In memorable contrast, neither the young neurologist who followed the progression of Joan’s disease every six months, nor any of the other neurological specialists we needed as her disease worsened, showed interest in these details or the necessities of family caregiving. When I informed them about what was going on at home, they looked at me as if I had forgotten that I was a medical professional like them and that I had strayed from the medically significant conversation to something more or less irrelevant.

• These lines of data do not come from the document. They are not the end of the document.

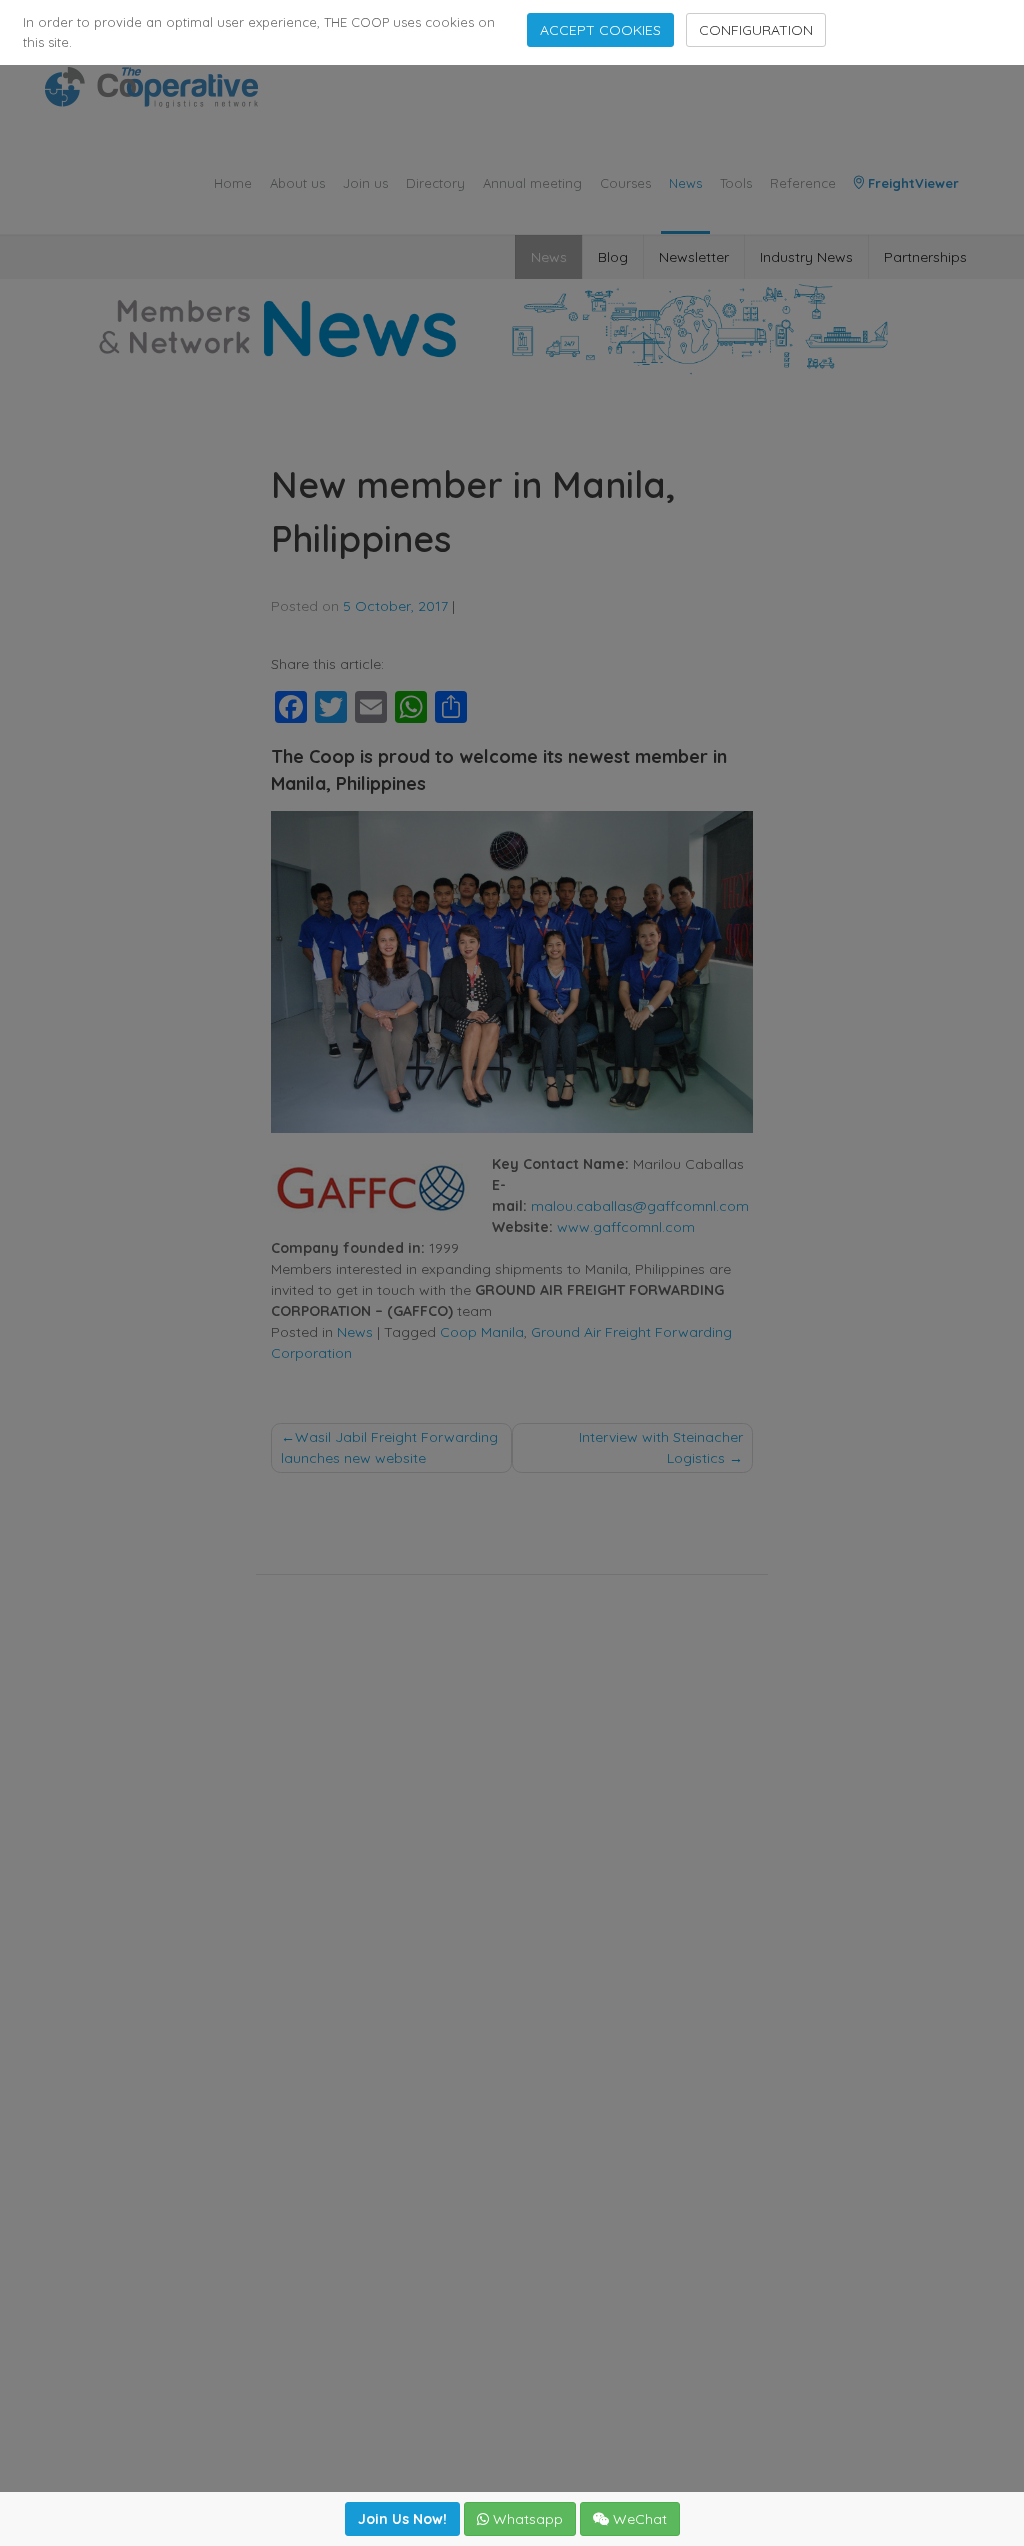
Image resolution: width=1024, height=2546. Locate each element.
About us (297, 183)
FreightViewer (911, 183)
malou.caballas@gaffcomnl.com (640, 1206)
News (685, 183)
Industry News (806, 257)
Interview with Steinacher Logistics (661, 1447)
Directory (435, 183)
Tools (736, 183)
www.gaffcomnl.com (626, 1227)
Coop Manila (482, 1332)
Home (233, 183)
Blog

None offered advice about the value of a home health aide. No one told us how we might modify our home to make it more appropriate for Joan’s disabilities. None speculated about how a physical therapist or a visiting nurse might help us. Nor did they deem it helpful to refer us to a social worker or therapist. My status as a psychiatrist may have led them to believe that I could handle Joan’s psychological, psychopharmacological, and interpersonal issues on my own. And, in fairness, they did ask me about depression, albeit in a somewhat dismissive way. But on social services and caregiving supports, they were silent. It was the diseased brain that mattered to them, not the actual, apparently lesser, problems we were having in coping. In retrospect, this is what stands out as the most troubling aspect of the professional care we received. We might have hoped at least for a team-based approach to patients and their families, where we could be referred to other health and welfare professionals in one neurological group for their advice and expertise.
It was as if the highly specialized neurologists we consulted were unaware that for Alzheimer’s disease—about which so little is known of the cause and pathophysiology, and for which to this day we possess no effective treatment—it is the family and social caregiving network that make all the difference. The medical experts for this cruel disease seemed not to recognize the need to engage in hands-on professional caregiving themselves. As no doubt was true for their other patients, we needed their experience, advice, and insight to help us deal with Alzheimer’s crucible of suffering and its ramifications for daily living.
After years of caregiving for Joan, I harbored the bitter feeling that once their diagnosis had been made, neurologists, unlike primary care doctors, were no help at all and contributed almost nothing to her care. I fear that many patients and family carers struggling to cope with other neurodegenerative and serious chronic conditions must come to the same damning conclusions. Medical specialists too often treat caregiving as a foreign domain or a distant, nearly forgotten relative.